EXERCISE BRIEF. Would you retype the records below exactly as they appear?

PROVIDED MATERIAL.

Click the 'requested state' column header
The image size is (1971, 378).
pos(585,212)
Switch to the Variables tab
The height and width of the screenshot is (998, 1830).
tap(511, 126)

TASK RESULT.
Click the 'requested state' column header
The image size is (1971, 378).
pos(585,212)
Switch to the Variables tab
The height and width of the screenshot is (998, 1830).
tap(511, 126)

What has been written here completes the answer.